Exotic/Disgusting Foods and Beverages Forum--Crickets

     So the other day I ate Jiminy Cricket, and a few dozen of his closest friends and family.  Well, okay—not really.  But I did consume a whole bunch of the beloved fictional Disney character’s kin.
     Actually, this was the second time I’ve had crickets.  The first was from the same company (Hot Lix) which produced the scorpion-in-the-lollipop, that I posted about on December 30th, 2012.  As with the scorpion, the cricket was embedded in an apple flavored lollipop.  I didn’t really count this as a fair trial of the cricket’s taste, though, as the cricket just had a crunch, but otherwise was lost in the fake apple flavor.
     But this more recent time was different.  I ordered these crickets from ThinkGeek (, and they came with five other exotics, in the Edible Bugs Gift Pack ($19.99).  Thanks once more to Emily, for bringing this link to my attention.  The crickets were canned, of course, and came all the way from Thailand.  Evidently in Thailand eating bugs isn’t that unusual.  The breed I had was the house cricket (Acheta domesticus), and they were advertised as being flavored with wasabi, the very potent Asian horseradish-like condiment.
     Crickets are, obviously, a tremendously common type of insect, found all over the world.  Their diet is omnivorous, as they’ll happily scavenge plants (decayed or alive), fungi, and meat.  In a pinch, they’ll even attack and cannibalize weakened or wounded cohorts.  They’re best known, though, for their distinctive chirping sound, which is produced when they rub their wings together (and not, as is often thought, their legs).  It’s usually only the males that chirp, with some exceptions.  I was surprised to learn that they have four types of “songs.”  The first is a “calling” song, designed to lure females closer, and simultaneously repel other males.  The second is a softer “courting” song, done to entice a female that’s approached nearby.  The third is an “aggressive” song, designed to scare away any males that might have gotten too close.  And finally, there’s the fourth kind, the “copulatory” song, blared out after mating has been concluded.  I guess people could learn these nuances, and so know when to introduce single lady cricket friends to the singer, or to be a good “wingman” and help chase away horny guy competitors, or give the sated crickets tiny cigarettes, all based on what song was being sung.
     The chirping is also prevalent in many cultures’ folklore, usually as a harbinger of news.  To an extremely diverse degree.  Depending on where you live, the chirping may be interpreted as predicting rain, that a woman in the house is pregnant, that the hearers will come into money, or, more depressingly, that someone is about to die (so a tiny insect version of the traditional Irish/Scottish female ghost, the banshee).  One animal uses the chirping in a particularly nasty way.  The tachinid fly (Ormia ochracea) tracks a cricket using the song, and then deposits a larva on or near the poor male.  The larva then burrows into the unfortunate guy, and eats him from the inside, until death finally releases the cricket.  So, in effect, a weird type of pseudo venereal disease for crickets, one for which condoms won’t help.
     In addition to eating them, people in the Far East also sometimes make pets of crickets.  They’re even occasionally kept in cages, which, given the size of the creature, must have the tiniest, most close-set bars.  In China people sometimes even fight males against each other, and gamble on the proceedings.  (Note:  In case Michael Vick is reading this—don’t get any ideas!)

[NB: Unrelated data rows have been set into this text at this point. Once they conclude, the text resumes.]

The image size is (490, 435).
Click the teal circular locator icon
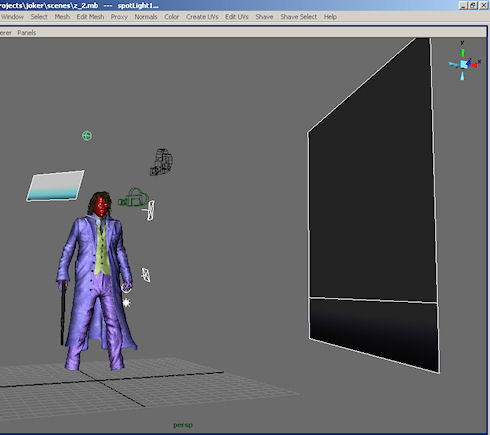coord(87,136)
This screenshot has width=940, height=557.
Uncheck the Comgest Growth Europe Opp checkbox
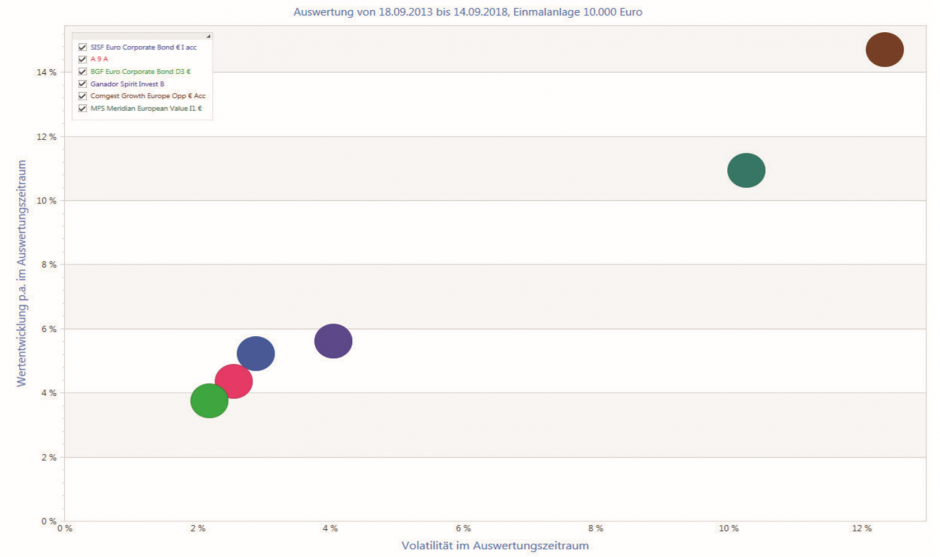pos(82,96)
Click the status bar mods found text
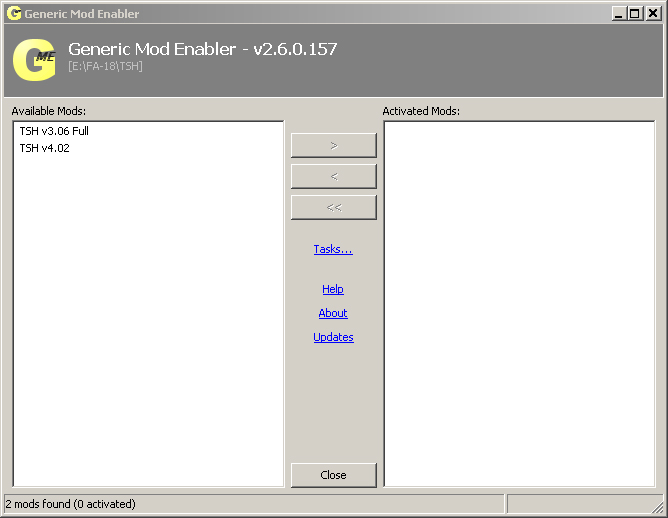The height and width of the screenshot is (518, 668). [71, 504]
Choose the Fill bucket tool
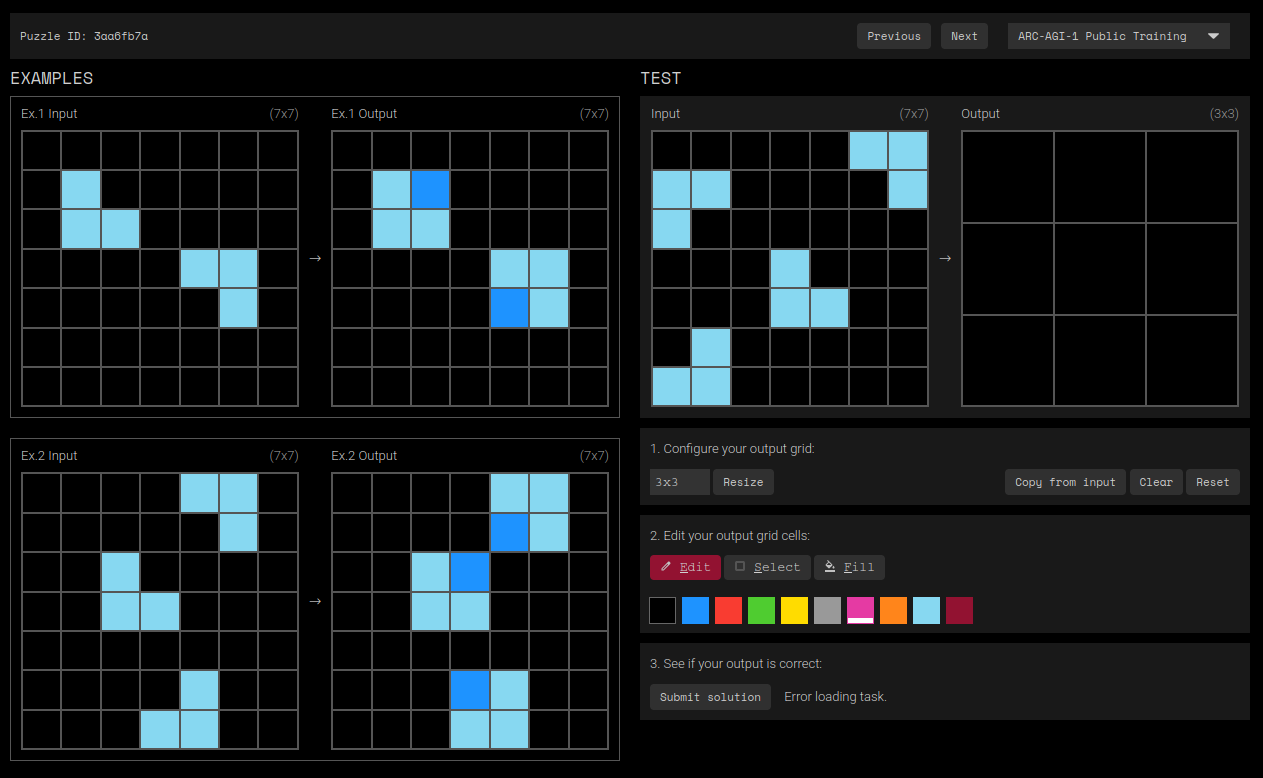The width and height of the screenshot is (1263, 778). pyautogui.click(x=849, y=567)
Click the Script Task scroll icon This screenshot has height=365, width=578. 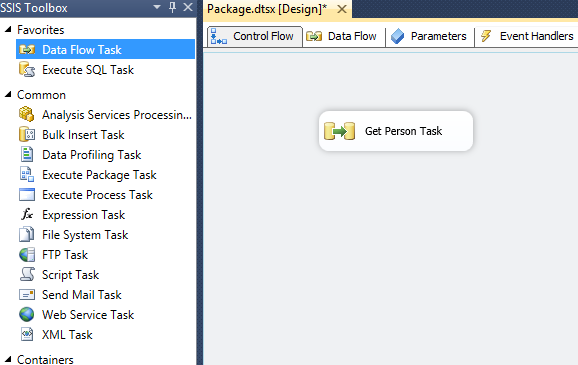click(27, 274)
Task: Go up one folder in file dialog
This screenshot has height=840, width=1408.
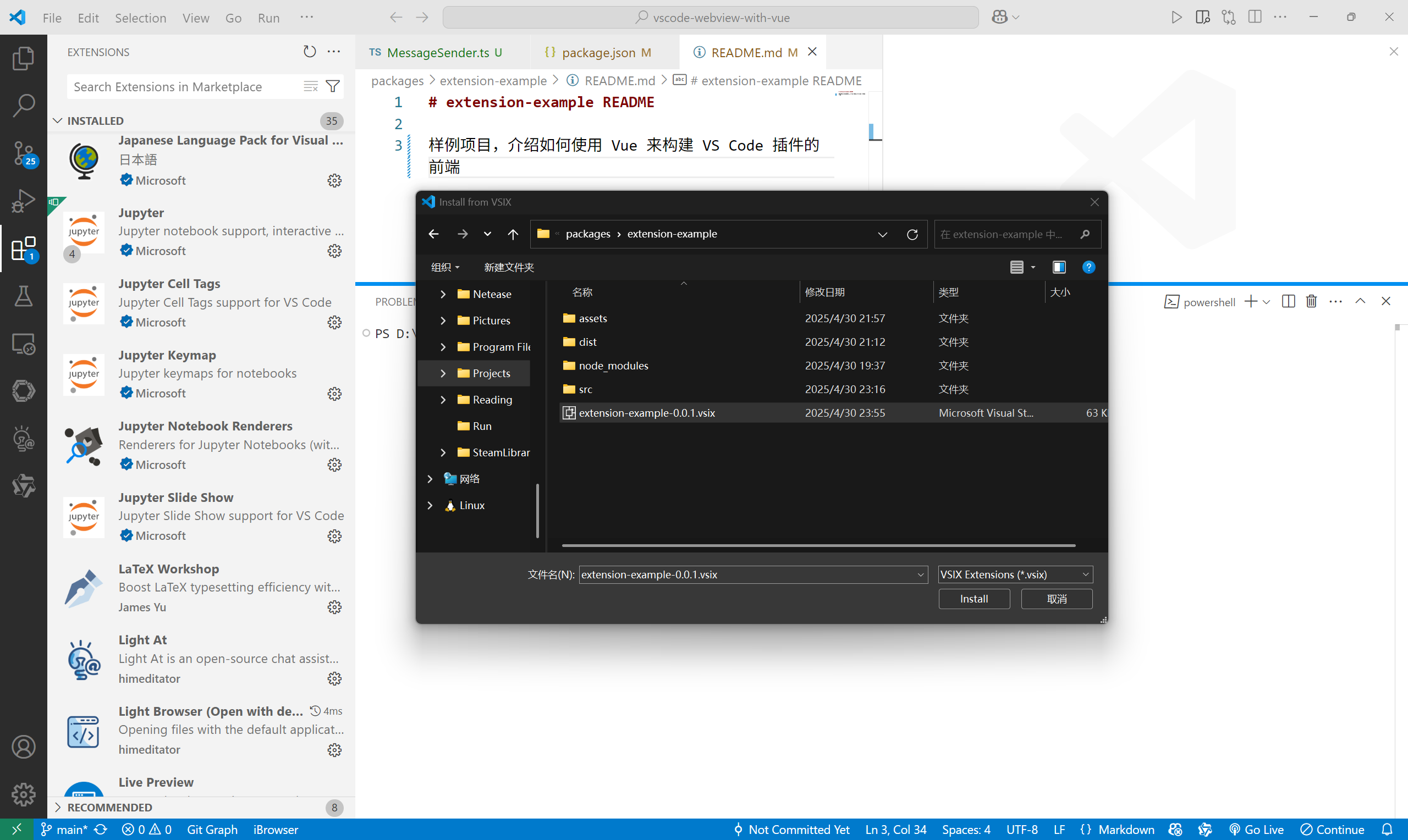Action: 513,234
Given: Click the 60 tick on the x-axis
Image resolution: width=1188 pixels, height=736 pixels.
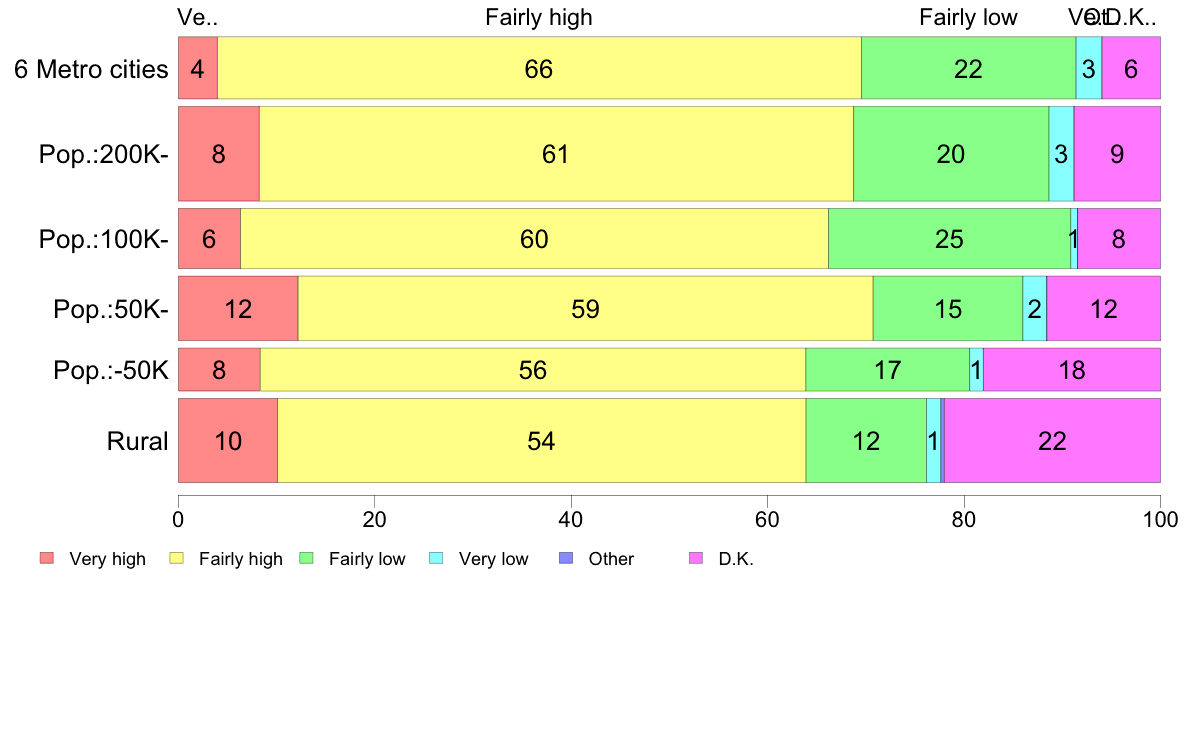Looking at the screenshot, I should pos(768,519).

     When I opened the can, I beheld dozens of small, brownish-black crickets (less than an inch long, with body diameters smaller than a pencil).  Their separate body parts were easy to see—head, thorax, legs, wings, etc.  They didn’t have much of a taste.  It was mostly just a dry crunch, again.  Which was somewhat shocking, as wasabi is not known for being subtle.  I made a point to try the various body parts separately, but couldn’t tell much of a difference.  I next tried putting ketchup on them, which improved the experience significantly.  I finished the can (20 grams) without much trouble, but also without much enthusiasm.  There was a vaguely unpleasant aftertaste.  And to be frank, seeing tiny wing and leg parts in the sink after I brushed my teeth was kind of off-putting.  Throughout the rest of the day, whenever I burped I could review the crickets’ taste in a negative way.  Overall then, I don’t regret sampling them once more, but I don’t think I’ll try crickets again.